In this Appendix, we describe the data analysis we conducted for our series of posts on California’s low-wage workers and minimum wage. We begin by discussing some strengths and weaknesses of the data sources we used. We then describe the methods used to construct many of the estimates presented in the posts. Finally, we described how we matched household types to apartment types for the analysis of housing costs.

* Primary Data Source: Monthly Current Population Surveys (CPS).* Most of the estimates in our posts use data from the outgoing rotation groups from the Basic Monthly CPS. The survey asks these rotation groups about the hourly wage or usual weekly earnings (along with usual weekly hours) for each worker in the respondent’s household. For our analysis, key strengths of the CPS include:

Individual-level microdata are publicly available, enabling a high degree of customization.

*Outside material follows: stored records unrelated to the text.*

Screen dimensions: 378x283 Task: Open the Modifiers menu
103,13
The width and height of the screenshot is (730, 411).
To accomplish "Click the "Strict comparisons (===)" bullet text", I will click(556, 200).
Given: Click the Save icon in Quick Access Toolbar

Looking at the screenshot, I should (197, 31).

Responses to the wage, earnings, and hours questions are relatively precise. The main exception is that high wages are top-coded: all wages above a certain amount are assigned the same value. In high-wage states like California, top-coding seriously hinders analyses that consider the upper portion of the wage distribution. Also, starting in April 2023, the Census Bureau has rounded wages and earnings to a greater degree than it did historically, although the wage measurements remain more precise than those in other publicly available data.

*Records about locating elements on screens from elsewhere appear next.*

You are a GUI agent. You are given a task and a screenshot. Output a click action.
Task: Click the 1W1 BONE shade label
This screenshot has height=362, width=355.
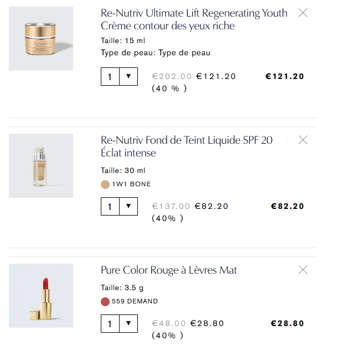coord(131,184)
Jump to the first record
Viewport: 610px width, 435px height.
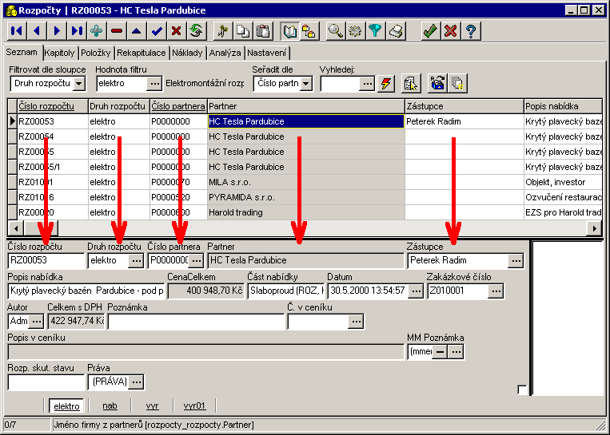pos(15,31)
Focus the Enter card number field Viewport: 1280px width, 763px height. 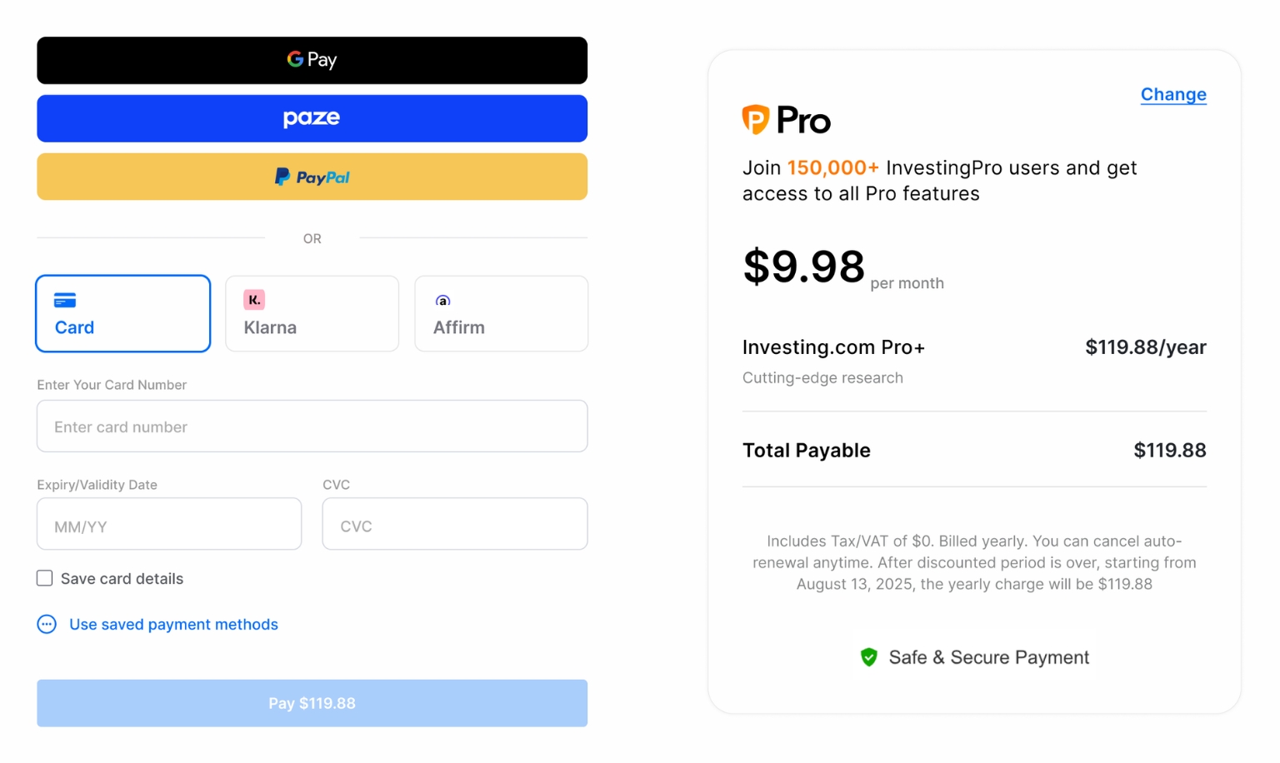point(313,426)
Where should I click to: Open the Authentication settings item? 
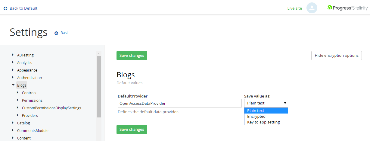(x=29, y=78)
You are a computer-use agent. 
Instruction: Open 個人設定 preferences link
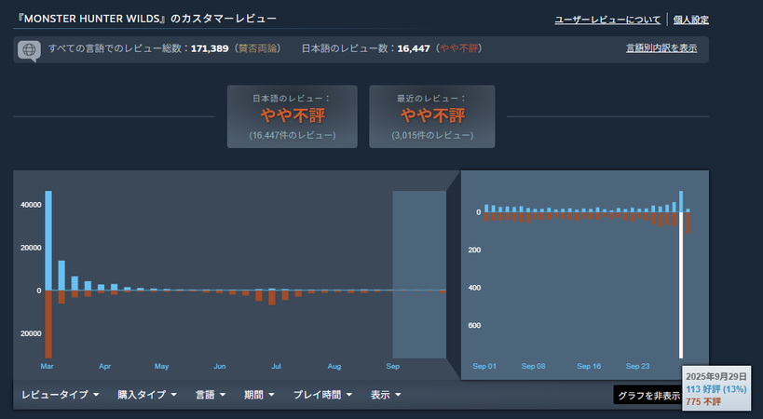click(690, 19)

* Secondary Data Source: Occupational and Employment Wage Survey (OEWS).* The CPS’s sample size is not large enough to produce reliable estimates of average wages for relatively small groups of California workers, such as those in narrowly defined occupations or geographic areas. To examine these issues, we use the OEWS. We limit our use of the OEWS to these cases because OEWS microdata are not publicly available and because the wage measurements are less precise than those in the CPS. The OEWS survey responses place wages into relatively wide bins. The publicly posted statistics incorporate assumptions that (1) each worker’s wage was equal to the average value within the bin (which in turn comes from another data source) and (2) all wages recently grew at the same rate as an aggregate employment cost index.

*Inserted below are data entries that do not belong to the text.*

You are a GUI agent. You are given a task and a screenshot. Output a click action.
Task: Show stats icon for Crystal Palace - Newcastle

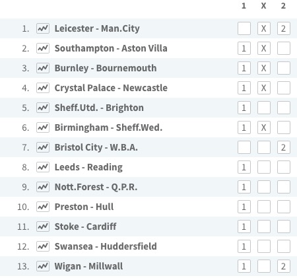[43, 88]
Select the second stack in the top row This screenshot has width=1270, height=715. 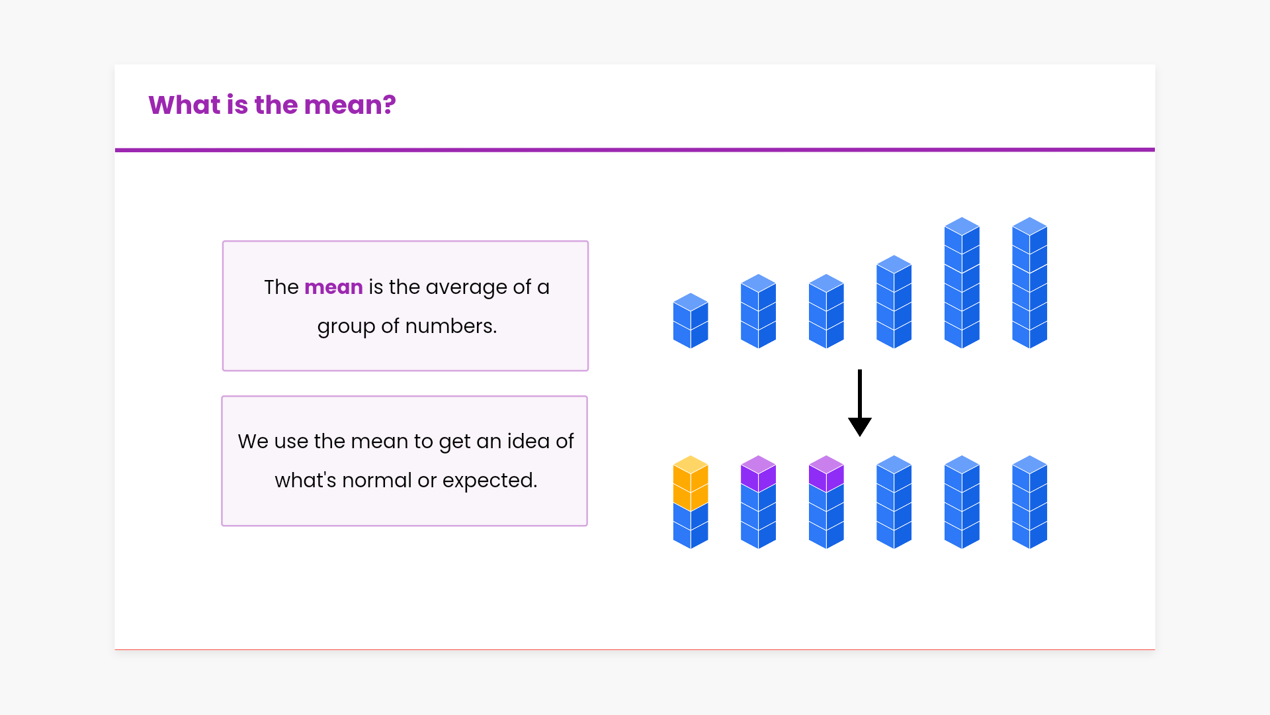(x=758, y=311)
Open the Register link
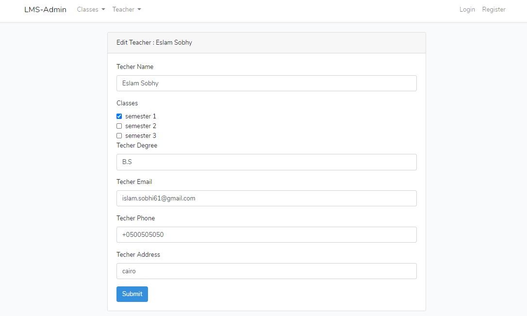 [x=494, y=9]
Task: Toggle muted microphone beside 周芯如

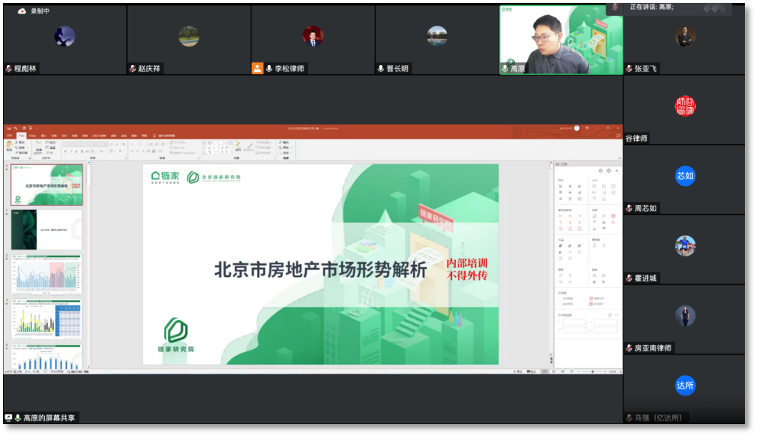Action: (628, 209)
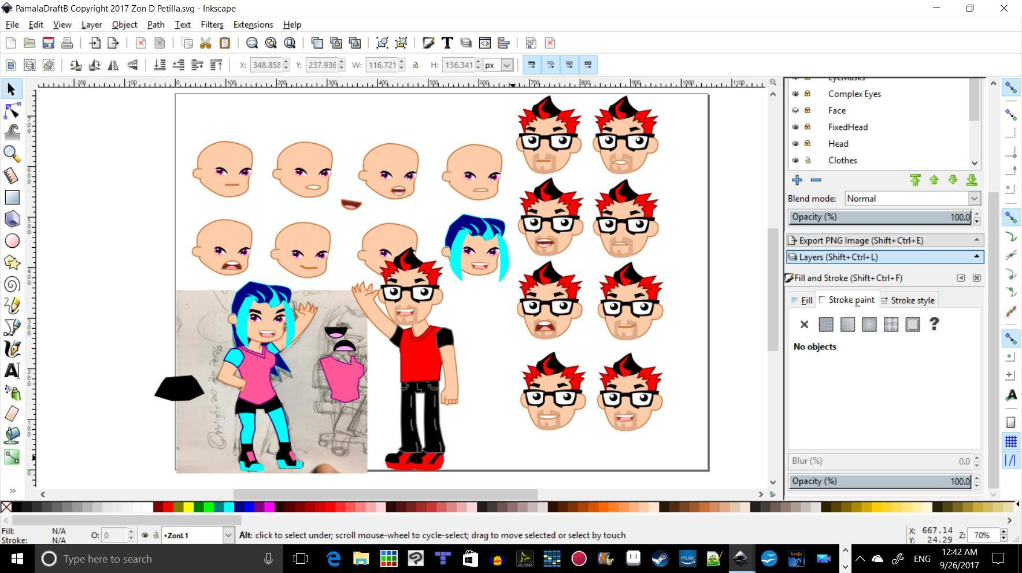Open the ZonL1 layer dropdown in status bar
Screen dimensions: 1022x573
198,535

* Main Weakness: Survey Nonresponse.* When organizations conduct surveys, many of the people they contact do not provide complete responses. Some decline to respond to the survey altogether (“unit nonresponse”), while others respond to most parts of the survey but decline to answer certain questions (“item nonresponse”). Both types of nonresponse can make estimates of wages and of workers’ characteristics less accurate or less informative. To some extent, this is due simply to the smaller sample size. Much more serious problems, however, can arise when respondents differ systematically from nonrespondents. These concerns have grown as response rates for many surveys have declined substantially over the last decade. For example, the monthly CPS unit nonresponse rate grew from 10 percent in 2013 to 30 percent in 2023. Unit nonresponse rates for many other surveys are well above 30 percent.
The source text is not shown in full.